中村のキックの上手さについて多くの人が知っているはずだが、小川が受けた影響のなかで最も大きかったのは、意外にもキックではなかった。
「俊さんとはジュビロ時代にも一緒にやっていたんですけど、昔、よく言っていたんですよ。『(新加入選手が来たときには)この選手はこういうプレーできて、こういうところにパス出せるんだと知るところから始める』と。当時はその意味まではわからなくて、『そうなんだ』くらいに感じただけでした。ただ何故か、その言葉はずっと頭に残っていて。だから、横浜FCのときに『俊さんが言っていたのはこういうことなんだ!』と気づけたんですよね」
小川は先輩に頭を下げてアドバイスを求めるタイプではない。むしろ、「生意気な後輩」だと思われることも少なくなかったと自認している。
ただ、日本でもヨーロッパでも結果を残してきたレジェンドの言葉は、サッカーの本質を捉えたものだった。
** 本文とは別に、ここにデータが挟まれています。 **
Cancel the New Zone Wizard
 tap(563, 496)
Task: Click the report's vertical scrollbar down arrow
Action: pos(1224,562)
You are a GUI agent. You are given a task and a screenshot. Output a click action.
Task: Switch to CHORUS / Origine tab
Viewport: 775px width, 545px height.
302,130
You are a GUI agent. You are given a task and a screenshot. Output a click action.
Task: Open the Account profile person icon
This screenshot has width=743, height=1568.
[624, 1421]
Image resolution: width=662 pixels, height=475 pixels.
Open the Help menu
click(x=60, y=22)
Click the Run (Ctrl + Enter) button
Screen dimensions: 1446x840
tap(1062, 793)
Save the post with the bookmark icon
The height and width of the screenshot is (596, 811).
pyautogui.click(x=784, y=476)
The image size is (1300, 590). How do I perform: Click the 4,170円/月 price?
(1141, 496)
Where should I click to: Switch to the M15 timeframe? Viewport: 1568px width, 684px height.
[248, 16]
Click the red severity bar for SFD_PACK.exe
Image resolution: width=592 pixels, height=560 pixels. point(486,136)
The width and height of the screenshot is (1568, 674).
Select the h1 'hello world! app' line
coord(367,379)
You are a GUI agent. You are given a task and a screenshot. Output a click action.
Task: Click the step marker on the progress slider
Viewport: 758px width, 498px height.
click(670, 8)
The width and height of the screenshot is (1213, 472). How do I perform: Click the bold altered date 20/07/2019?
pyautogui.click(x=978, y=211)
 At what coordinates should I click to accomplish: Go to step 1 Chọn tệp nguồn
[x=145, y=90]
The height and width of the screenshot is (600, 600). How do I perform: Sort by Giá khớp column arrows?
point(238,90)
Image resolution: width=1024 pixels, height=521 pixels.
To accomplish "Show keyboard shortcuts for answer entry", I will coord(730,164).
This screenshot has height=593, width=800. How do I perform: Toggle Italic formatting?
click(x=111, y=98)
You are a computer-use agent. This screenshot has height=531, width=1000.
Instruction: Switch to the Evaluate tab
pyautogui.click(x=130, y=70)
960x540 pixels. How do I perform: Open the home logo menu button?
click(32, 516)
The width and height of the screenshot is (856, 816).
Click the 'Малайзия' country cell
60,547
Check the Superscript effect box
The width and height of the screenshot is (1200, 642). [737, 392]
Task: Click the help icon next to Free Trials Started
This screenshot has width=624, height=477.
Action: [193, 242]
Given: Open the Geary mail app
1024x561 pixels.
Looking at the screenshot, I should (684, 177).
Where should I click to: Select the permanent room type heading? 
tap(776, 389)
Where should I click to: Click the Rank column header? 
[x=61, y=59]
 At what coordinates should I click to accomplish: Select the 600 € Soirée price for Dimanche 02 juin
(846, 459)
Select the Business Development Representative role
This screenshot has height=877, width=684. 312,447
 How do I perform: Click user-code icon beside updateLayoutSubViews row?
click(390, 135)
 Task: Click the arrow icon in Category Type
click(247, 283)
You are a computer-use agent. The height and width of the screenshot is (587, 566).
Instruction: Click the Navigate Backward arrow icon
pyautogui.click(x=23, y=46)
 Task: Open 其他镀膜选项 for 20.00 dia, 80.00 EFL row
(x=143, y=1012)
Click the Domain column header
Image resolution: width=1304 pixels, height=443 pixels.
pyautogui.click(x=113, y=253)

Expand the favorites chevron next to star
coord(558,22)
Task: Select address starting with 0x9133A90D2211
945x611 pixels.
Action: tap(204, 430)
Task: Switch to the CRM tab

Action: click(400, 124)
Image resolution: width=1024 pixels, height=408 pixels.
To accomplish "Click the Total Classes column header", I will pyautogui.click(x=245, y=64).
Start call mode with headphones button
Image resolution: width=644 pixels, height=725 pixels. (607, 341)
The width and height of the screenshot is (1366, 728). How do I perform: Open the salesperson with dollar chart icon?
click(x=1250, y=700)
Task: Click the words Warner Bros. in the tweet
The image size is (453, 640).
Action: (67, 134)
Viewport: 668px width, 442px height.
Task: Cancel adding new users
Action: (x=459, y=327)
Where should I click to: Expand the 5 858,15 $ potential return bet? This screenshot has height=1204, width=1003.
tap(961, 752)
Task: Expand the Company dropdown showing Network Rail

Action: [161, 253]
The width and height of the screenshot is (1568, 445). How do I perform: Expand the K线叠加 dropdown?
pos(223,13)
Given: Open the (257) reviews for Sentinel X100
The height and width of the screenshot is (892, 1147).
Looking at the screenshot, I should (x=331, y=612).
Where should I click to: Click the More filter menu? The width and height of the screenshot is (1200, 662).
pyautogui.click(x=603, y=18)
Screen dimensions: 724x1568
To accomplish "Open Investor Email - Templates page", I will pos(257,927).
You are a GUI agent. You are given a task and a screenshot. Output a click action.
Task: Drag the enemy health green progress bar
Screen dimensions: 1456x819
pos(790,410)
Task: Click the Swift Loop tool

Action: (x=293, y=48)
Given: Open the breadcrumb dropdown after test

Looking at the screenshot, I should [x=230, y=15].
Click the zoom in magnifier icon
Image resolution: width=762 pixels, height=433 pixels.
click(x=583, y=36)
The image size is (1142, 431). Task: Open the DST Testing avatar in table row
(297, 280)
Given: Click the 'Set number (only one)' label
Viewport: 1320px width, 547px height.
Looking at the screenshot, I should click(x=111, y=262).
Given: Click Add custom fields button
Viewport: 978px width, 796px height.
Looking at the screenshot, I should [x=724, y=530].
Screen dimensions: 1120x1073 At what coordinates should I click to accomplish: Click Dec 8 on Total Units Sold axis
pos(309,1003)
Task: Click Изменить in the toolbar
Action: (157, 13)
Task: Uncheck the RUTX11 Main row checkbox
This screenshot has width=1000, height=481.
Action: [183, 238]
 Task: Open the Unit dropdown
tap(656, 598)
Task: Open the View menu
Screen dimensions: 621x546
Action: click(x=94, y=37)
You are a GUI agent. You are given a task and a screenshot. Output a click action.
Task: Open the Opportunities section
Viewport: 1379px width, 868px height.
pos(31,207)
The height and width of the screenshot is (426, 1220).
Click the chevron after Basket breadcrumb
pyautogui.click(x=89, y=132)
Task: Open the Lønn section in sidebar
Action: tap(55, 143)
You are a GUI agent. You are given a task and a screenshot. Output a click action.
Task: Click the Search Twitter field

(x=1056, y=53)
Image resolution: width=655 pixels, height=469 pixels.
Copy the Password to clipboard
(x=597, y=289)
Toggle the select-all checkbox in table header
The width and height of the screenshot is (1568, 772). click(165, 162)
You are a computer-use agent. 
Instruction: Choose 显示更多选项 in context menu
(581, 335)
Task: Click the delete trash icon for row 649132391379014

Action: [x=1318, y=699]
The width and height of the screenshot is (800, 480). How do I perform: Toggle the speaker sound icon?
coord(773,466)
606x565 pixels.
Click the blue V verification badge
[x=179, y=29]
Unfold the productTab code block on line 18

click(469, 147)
だからこそ中村の金言は小川の頭の中に残り続け、得点を量産する過程で、その本質を理解できたのだろう。
「あの言葉を聞いたときは、正直、意味はわからなかったのに、俊さんが言っていたことが今に結びついているんですよねぇ」
先輩との出会いを武器にゴールへの筋道が
サッカーを言語化する楽しさや喜びを知る大先輩たち(第2回で触れたGK八田直樹とのシュート練習もそうだ)のおかげで、小川のなかでゴールを奪うための考え方の解像度を上げ、言語化できた意味は実に大きい。得点量産の秘密を「感覚」という表現で終わらせずに済んだからだ。